Objective: To review the respiratory morbidity in children with Trisomy 21 admitted to a teaching hospital.
Methodology: A retrospective chart review of 232 admissions to John Hunter Children's Hospital during a 6.5-year period (1991-98). The primary outcome measures included: (i) primary reason for admission, (ii) concomitant respiratory pathology, (iii) admission to the Intensive Care Unit (ICU), (iv) length of stay and (v) costs of admission.
Results: Fifty-four per cent of admissions were primarily for respiratory tract pathology, dominated by pneumonia, bronchiolitis and croup. Admission to the ICU was required for 10% of admissions, most commonly for pneumonia (10/23). Congenital heart disease (CHD) was present in 33% of patients. The median length of stay and cost of admission for a child with Trisomy 21 (without CHD) with common respiratory conditions such as bronchiolitis, asthma or pneumonia was two to three times greater than in patients without Trisomy 21.

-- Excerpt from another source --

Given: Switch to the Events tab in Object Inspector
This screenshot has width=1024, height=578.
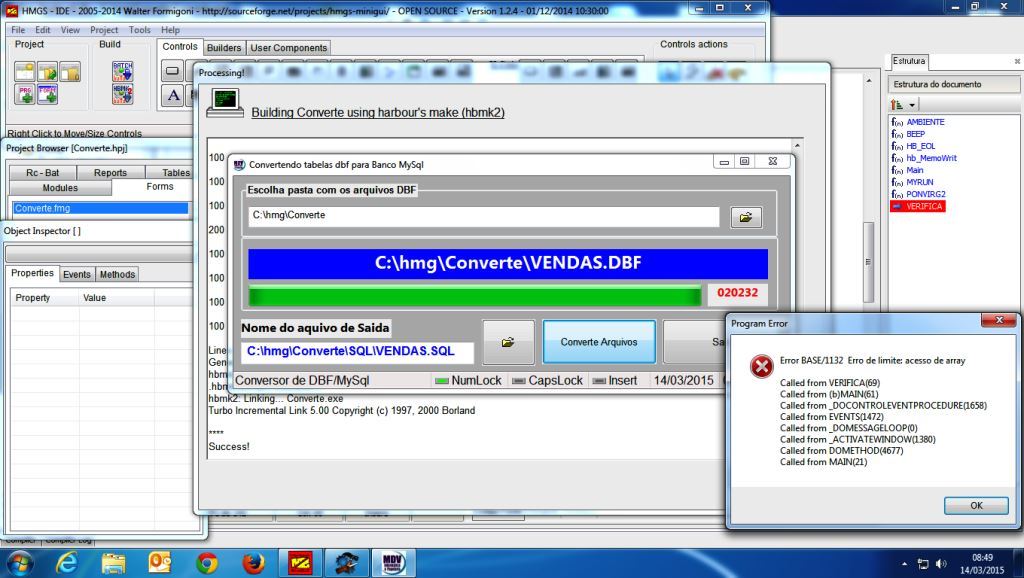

Conclusion: Lower respiratory pathology is most common cause for acute hospital admission in children with Trisomy 21. The presence of CHD did not influence admission rates to hospital. However, patients with CHD had longer lengths of stay, appeared to have more severe illness, were more likely to require admission to an ICU and were more likely to require ventilatory support.